EXERCISE INPUT:
-=-=-

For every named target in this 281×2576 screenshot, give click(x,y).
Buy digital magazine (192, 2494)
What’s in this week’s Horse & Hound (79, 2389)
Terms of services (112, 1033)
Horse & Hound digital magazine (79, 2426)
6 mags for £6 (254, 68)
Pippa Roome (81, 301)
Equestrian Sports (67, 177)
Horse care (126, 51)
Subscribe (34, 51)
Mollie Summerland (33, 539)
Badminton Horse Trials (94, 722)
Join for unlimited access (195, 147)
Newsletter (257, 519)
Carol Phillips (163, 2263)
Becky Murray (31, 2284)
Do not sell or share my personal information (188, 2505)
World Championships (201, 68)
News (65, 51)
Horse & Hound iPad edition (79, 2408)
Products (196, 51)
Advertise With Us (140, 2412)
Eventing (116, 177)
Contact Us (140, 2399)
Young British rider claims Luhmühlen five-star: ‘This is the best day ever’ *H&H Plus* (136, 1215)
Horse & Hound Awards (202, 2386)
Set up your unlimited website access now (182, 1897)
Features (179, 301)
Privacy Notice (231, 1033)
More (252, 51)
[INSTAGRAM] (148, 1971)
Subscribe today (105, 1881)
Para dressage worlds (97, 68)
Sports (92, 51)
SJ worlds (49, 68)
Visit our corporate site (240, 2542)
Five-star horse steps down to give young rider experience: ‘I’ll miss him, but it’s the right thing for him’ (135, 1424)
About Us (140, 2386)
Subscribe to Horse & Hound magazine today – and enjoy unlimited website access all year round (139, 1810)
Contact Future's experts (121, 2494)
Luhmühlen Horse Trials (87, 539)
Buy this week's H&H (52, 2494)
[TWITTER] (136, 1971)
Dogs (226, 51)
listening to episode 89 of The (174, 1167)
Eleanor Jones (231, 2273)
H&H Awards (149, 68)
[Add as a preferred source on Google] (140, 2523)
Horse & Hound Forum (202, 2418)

-=-=-

PROMPT:
Transcribe the full listing exactly, leaving out no line.

RESULT OF THIS EXERCISE:
For every named target in this 281×2576 screenshot, give click(x,y).
Buy digital magazine (192, 2494)
What’s in this week’s Horse & Hound (79, 2389)
Terms of services (112, 1033)
Horse & Hound digital magazine (79, 2426)
6 mags for £6 (254, 68)
Pippa Roome (81, 301)
Equestrian Sports (67, 177)
Horse care (126, 51)
Subscribe (34, 51)
Mollie Summerland (33, 539)
Badminton Horse Trials (94, 722)
Join for unlimited access (195, 147)
Newsletter (257, 519)
Carol Phillips (163, 2263)
Becky Murray (31, 2284)
Do not sell or share my personal information (188, 2505)
World Championships (201, 68)
News (65, 51)
Horse & Hound iPad edition (79, 2408)
Products (196, 51)
Advertise With Us (140, 2412)
Eventing (116, 177)
Contact Us (140, 2399)
Young British rider claims Luhmühlen five-star: ‘This is the best day ever’ *H&H Plus* (136, 1215)
Horse & Hound Awards (202, 2386)
Set up your unlimited website access now (182, 1897)
Features (179, 301)
Privacy Notice (231, 1033)
More (252, 51)
[INSTAGRAM] (148, 1971)
Subscribe today (105, 1881)
Para dressage worlds (97, 68)
Sports (92, 51)
SJ worlds (49, 68)
Visit our corporate site (240, 2542)
Five-star horse steps down to give young rider experience: ‘I’ll miss him, but it’s the right thing for him’ (135, 1424)
About Us (140, 2386)
Subscribe to Horse & Hound magazine today – and enjoy unlimited website access all year round (139, 1810)
Contact Future's experts (121, 2494)
Luhmühlen Horse Trials (87, 539)
Buy this week's H&H (52, 2494)
[TWITTER] (136, 1971)
Dogs (226, 51)
listening to episode 89 of The (174, 1167)
Eleanor Jones (231, 2273)
H&H Awards (149, 68)
[Add as a preferred source on Google] (140, 2523)
Horse & Hound Forum (202, 2418)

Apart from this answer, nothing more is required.